La semana pasada compartí una reflexión sobre el sistema electoral sectorial o ponderado que rige en muchas universidades autónomas del país. Sostuve que este modelo, al dar un peso fijo a estudiantes, académicos y trabajadores administrativos, subrepresenta a la comunidad estudiantil, lo que puede detonar inconformidades o movimientos más amplios. El debate que surgió fue interesante: algunos defendieron la necesidad de un voto universal estudiantil, mientras que otros —y ahí me incluyo— consideran que la lógica sectorial tiene sentido, pues reconoce que existen dos comunidades con naturalezas distintas: una permanente (docentes y administrativos) y otra transitoria pero mayoritaria (la estudiantil).
Ahora bien, una reforma que diera mayor valor cuantitativo al voto de las y los estudiantes no sería menor. Obligaría a quienes aspiran a la rectoría a vincularse con la población universitaria numéricamente más amplia y no solo con la estructura fija que ya cuenta con derechos y prerrogativas. Ello podría oxigenar la vida interna de las universidades y legitimar más los procesos de sucesión.
En mi experiencia, la política universitaria es un auténtico laboratorio: un espacio donde se prueba la vocación de servicio, donde se aprende a negociar, a organizar y a deliberar muchas veces en tono muy ríspido. Recuerdo que cuando fui estudiante de la entonces Facultad de Derecho y Ciencias Sociales, éramos más de 8 mil alumnos; y en unidades académicas como Medicina o Administración, las matrículas superaban fácilmente a la población de municipios enteros como Ixitlán o Teteles. En ese contexto, los procesos electorales internos no eran “juegos” ni simulacros: eran auténticos ejercicios democráticos con un impacto en la vida de la institución y personalmente en la trayectoria de las y los estudiantes.

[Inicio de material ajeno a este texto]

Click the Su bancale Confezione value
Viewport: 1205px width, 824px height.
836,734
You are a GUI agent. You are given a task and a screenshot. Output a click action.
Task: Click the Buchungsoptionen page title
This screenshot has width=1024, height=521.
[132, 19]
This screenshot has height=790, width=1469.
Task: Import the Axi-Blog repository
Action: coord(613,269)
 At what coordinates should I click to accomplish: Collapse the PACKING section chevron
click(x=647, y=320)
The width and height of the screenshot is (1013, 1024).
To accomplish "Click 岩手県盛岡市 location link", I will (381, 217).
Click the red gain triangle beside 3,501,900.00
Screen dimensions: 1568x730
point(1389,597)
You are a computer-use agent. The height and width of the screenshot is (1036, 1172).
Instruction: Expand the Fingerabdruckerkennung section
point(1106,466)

Es comprensible que las autoridades universitarias busquen intervenir para mantener la estabilidad institucional. La pasión política a veces puede opacar la misión académica de la institución. Sin embargo, con intervención o sin ella, lo cierto es que la política universitaria trasciende las aulas. Los vínculos, las redes y las lecciones que ahí se construyen marcan de por vida.
En lo personal, el grupo de amigas y amigos con los que compartí aquella etapa cuando fuí consejero estudiantil sigue siendo parte de mi presente. Hemos coincidido en eventos políticos, en experiencias electorales en distintos estados del país y, en muchos casos, hemos transitado de adversarios a colegas. Ese capital social, tejido en la universidad, ha sido clave para el desarrollo profesional y político de más de una generación.
Por eso afirmo que, a pesar de sus vicios, la política universitaria es una escuela de ciudadanía. Permite descubrir vocaciones, consolidar equipos de trabajo y, sobre todo, construir capital social duradero. Al final, esas experiencias que comienzan en asambleas estudiantiles o en campañas para el consejo universitario son las que después fortalecen —o debilitan— la vida democrática de nuestras comunidades y del país.